Determine the number of lines in these entries that hold the word "computer". Give the number and nothing more.
-- Records supplied follows --
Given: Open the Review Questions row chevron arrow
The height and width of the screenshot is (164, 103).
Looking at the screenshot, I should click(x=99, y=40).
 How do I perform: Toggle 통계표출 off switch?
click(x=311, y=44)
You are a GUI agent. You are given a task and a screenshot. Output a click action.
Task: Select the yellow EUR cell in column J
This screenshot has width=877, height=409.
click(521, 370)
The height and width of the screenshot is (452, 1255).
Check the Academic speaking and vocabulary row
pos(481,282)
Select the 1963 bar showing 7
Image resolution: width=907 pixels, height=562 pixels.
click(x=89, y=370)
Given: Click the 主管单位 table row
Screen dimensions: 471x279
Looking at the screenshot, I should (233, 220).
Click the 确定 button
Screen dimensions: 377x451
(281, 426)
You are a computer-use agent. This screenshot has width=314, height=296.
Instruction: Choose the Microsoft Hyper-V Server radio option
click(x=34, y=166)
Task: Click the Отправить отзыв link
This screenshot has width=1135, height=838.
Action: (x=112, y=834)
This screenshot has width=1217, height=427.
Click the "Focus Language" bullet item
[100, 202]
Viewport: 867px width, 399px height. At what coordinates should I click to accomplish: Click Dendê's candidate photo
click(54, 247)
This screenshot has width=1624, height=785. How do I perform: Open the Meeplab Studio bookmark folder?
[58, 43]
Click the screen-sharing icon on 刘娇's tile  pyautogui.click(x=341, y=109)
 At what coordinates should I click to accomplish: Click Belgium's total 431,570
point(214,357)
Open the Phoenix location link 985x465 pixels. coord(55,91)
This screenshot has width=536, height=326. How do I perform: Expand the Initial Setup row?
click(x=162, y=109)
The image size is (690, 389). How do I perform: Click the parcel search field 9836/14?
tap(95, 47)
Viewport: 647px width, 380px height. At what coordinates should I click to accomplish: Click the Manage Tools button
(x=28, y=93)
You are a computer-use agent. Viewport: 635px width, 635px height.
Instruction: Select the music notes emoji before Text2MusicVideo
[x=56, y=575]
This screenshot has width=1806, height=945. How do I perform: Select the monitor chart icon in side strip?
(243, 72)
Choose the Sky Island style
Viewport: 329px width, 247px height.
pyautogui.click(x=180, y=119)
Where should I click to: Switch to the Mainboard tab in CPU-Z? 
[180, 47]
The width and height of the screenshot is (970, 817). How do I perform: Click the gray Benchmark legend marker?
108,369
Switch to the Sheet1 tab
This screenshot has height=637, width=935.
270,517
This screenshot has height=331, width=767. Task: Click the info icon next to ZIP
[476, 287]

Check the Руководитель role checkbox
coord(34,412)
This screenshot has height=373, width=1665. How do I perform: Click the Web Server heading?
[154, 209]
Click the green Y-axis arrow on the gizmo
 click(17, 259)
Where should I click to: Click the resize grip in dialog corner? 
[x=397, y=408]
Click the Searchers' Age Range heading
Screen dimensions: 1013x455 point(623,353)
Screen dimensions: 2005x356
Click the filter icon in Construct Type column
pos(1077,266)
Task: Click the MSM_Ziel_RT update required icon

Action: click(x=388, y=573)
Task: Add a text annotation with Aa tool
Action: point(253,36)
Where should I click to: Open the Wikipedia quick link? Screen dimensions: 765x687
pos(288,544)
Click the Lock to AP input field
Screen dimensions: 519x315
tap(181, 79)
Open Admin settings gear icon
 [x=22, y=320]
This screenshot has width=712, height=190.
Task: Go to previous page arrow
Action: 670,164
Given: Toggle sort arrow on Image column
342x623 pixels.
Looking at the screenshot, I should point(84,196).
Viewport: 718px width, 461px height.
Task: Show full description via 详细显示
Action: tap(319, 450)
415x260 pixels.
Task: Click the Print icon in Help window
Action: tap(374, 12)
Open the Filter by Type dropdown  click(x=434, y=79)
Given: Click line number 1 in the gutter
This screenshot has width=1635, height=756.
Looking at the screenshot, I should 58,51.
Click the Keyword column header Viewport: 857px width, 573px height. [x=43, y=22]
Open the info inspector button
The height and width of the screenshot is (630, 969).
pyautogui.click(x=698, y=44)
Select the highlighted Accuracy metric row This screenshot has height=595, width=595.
-- Records supplied concluded --
** Problem solution **
2